Look below for the line containing "1200x810 pixels. Task: Open" and the line containing "Given: Click the 选择一个广告系列 link", then set down both and every line between them exactly, without pictures.

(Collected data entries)
_ _ _ _
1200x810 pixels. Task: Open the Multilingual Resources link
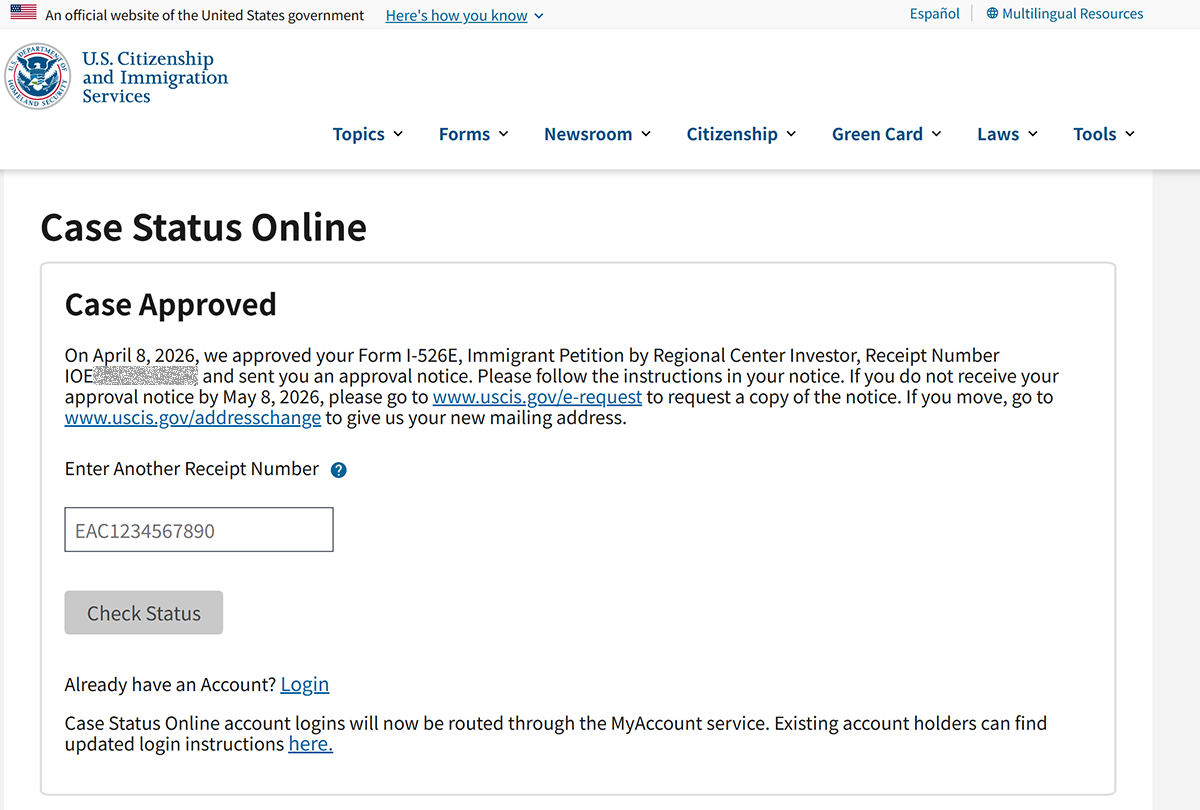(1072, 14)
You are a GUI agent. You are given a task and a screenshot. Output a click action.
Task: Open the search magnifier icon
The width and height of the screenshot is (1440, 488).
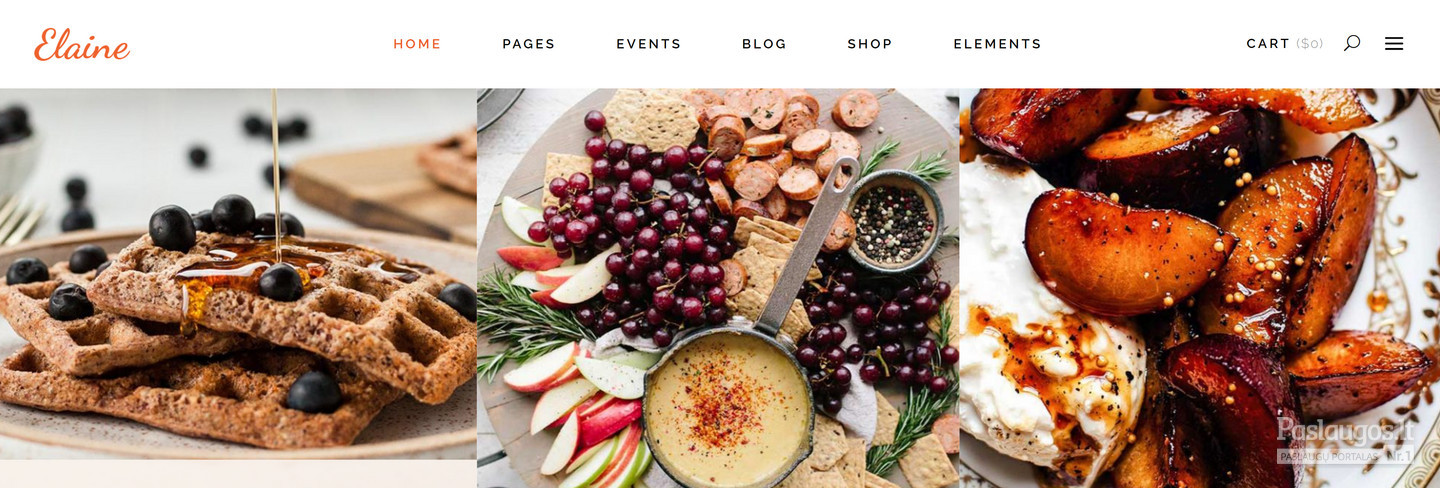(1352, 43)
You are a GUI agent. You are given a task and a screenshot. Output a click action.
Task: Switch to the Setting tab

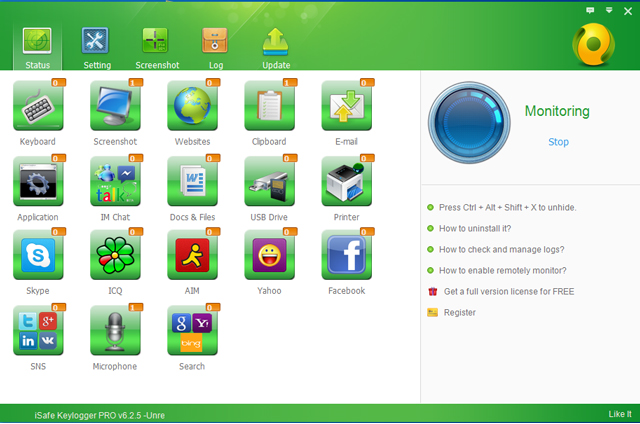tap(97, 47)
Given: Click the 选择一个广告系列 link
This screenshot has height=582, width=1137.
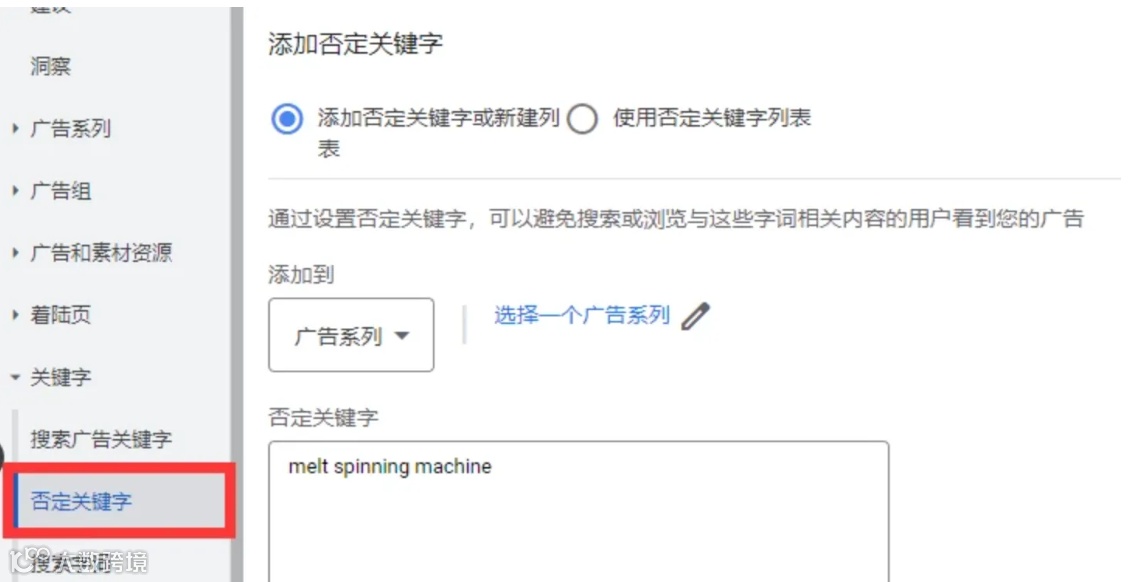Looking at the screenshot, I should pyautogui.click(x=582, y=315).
_ _ _ _
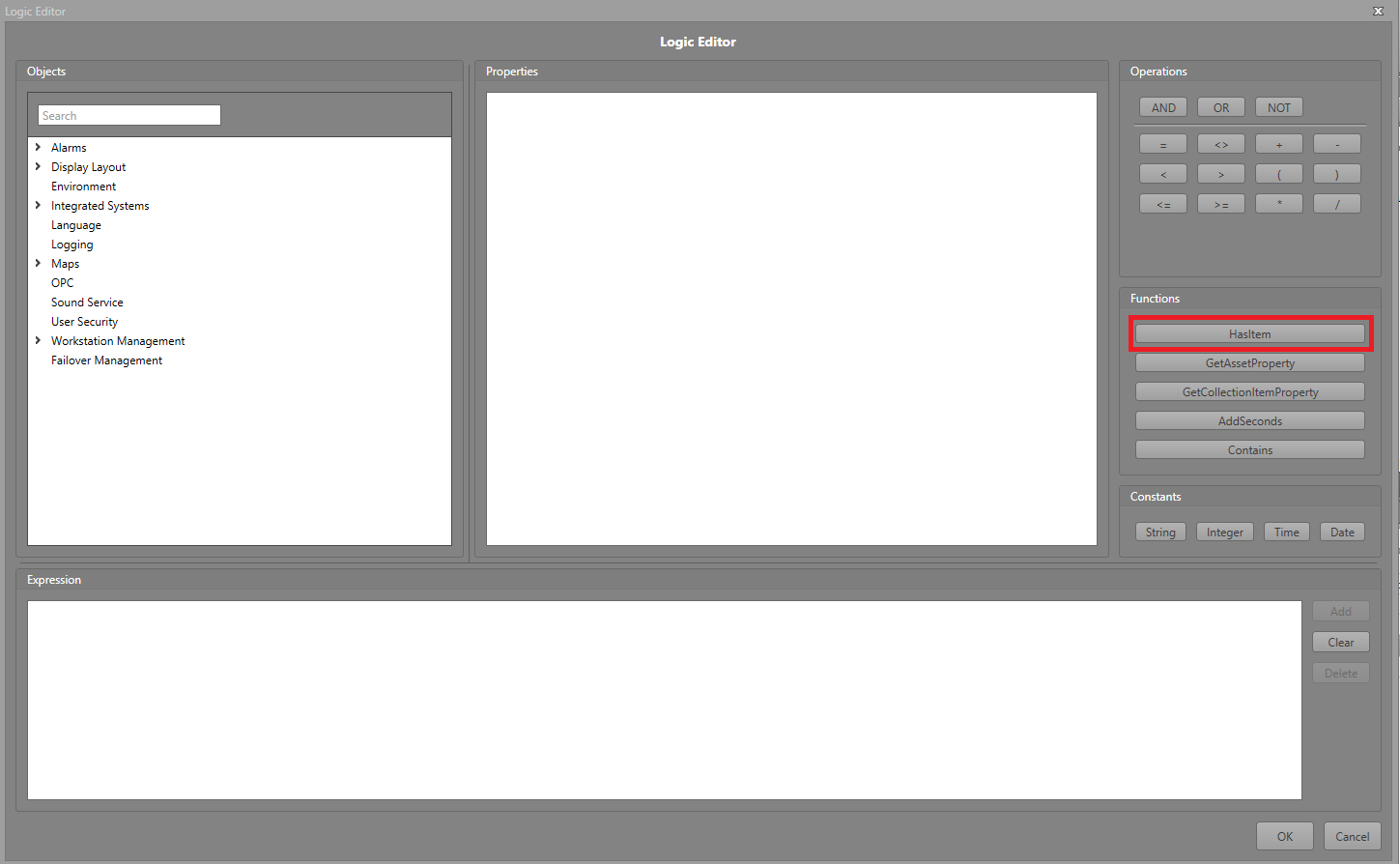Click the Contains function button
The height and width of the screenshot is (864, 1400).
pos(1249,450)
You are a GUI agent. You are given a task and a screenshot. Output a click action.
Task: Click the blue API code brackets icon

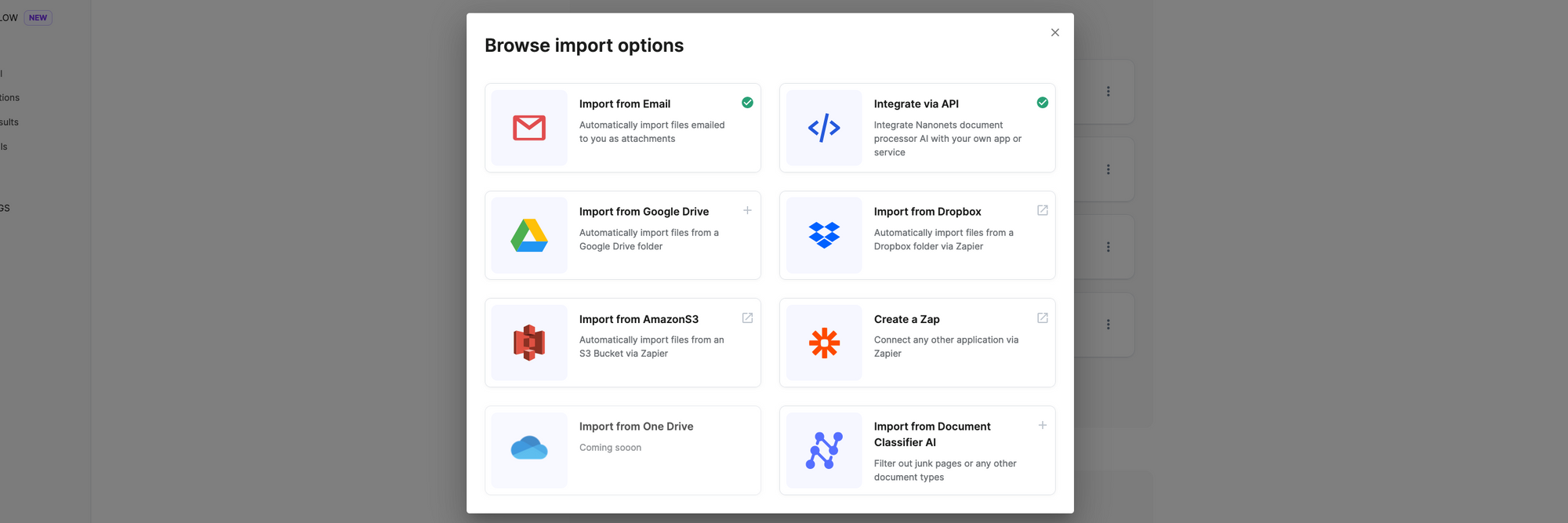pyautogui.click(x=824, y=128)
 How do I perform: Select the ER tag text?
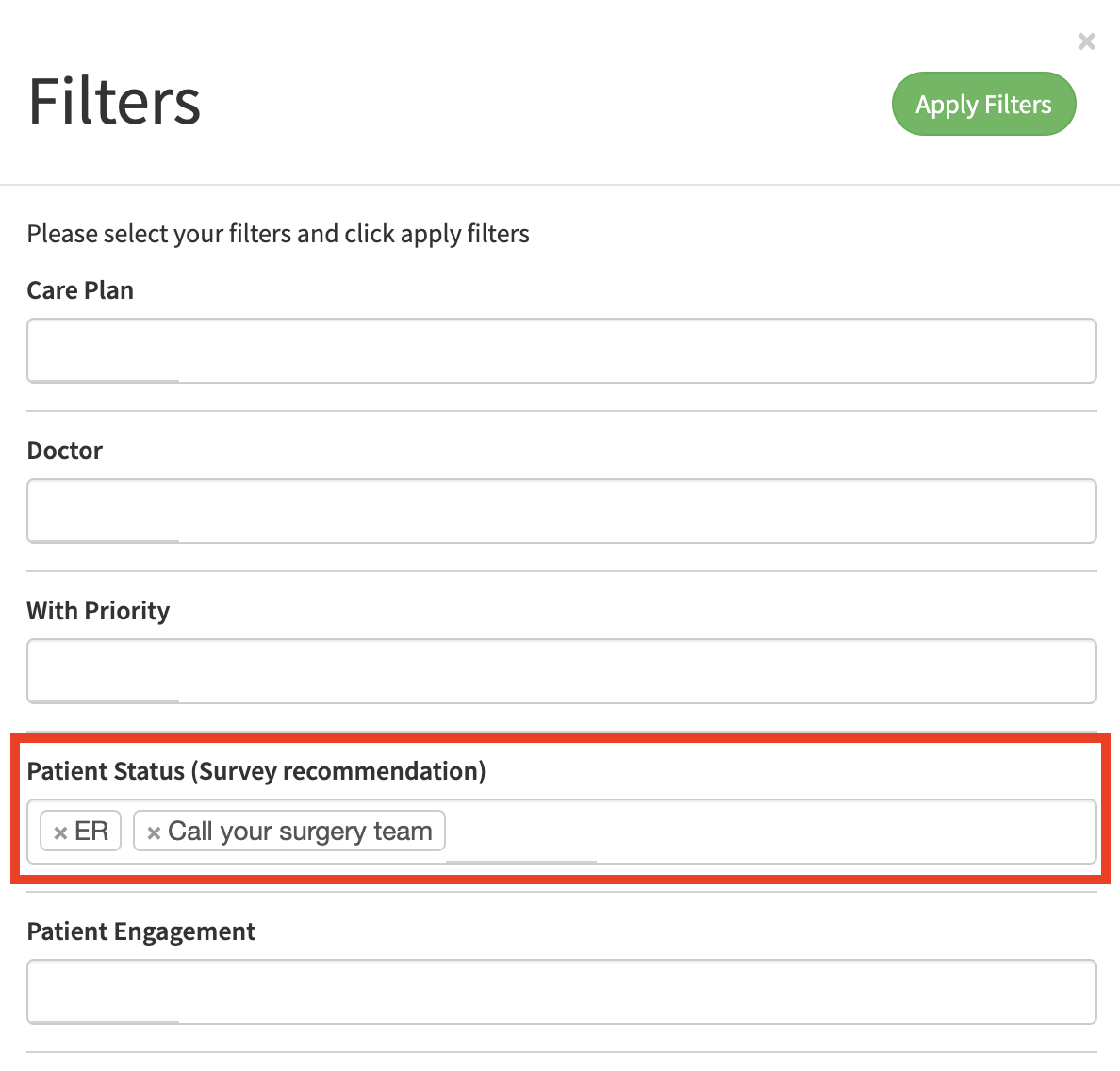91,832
_ _ _ _
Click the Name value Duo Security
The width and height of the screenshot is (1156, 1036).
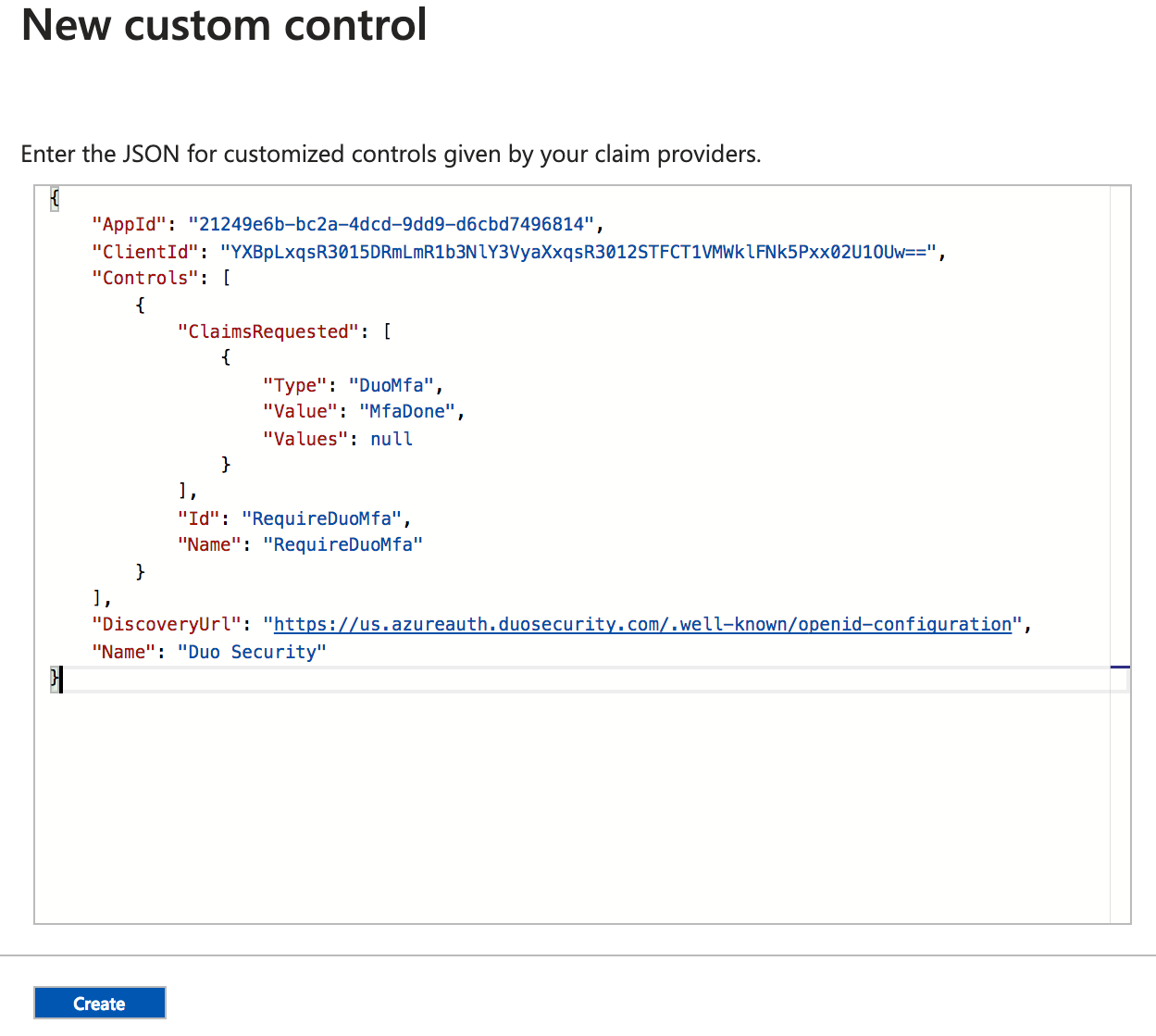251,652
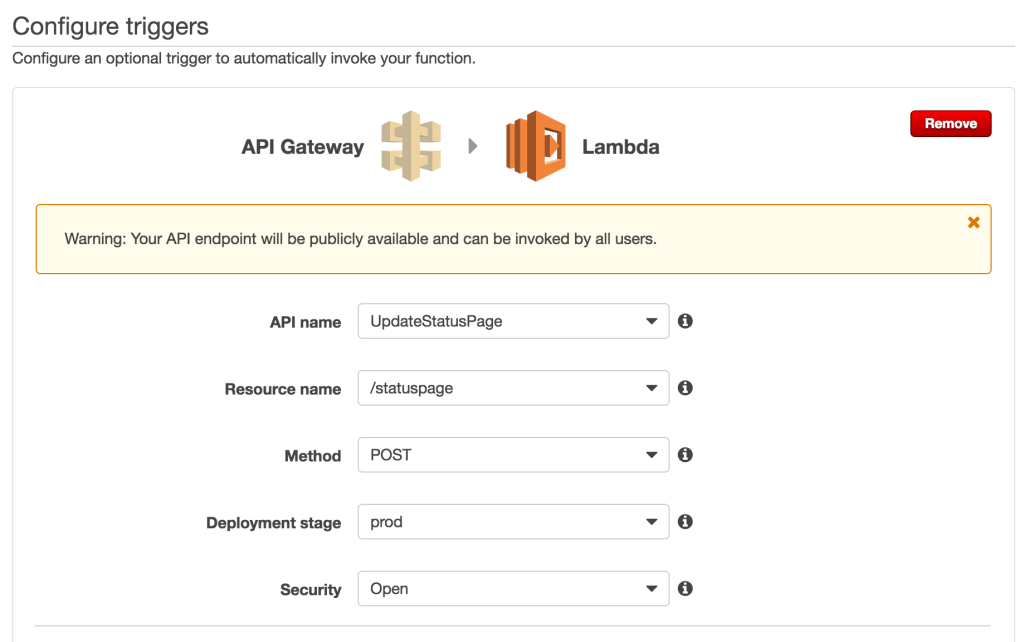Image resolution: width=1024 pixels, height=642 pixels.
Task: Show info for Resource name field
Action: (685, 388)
_ _ _ _
■ Your response:
1200x810 pixels. Task: Open the Multilingual Resources link
(1072, 14)
You are a GUI agent. You are given a task and a screenshot. Output a click action.
Task: Open the search magnifier icon
The width and height of the screenshot is (1440, 488).
(1352, 43)
You are a GUI agent. You are given a task and a screenshot. Output a click action.
Task: Switch to the Setting tab

tap(97, 47)
Given: Click the 选择一个广告系列 link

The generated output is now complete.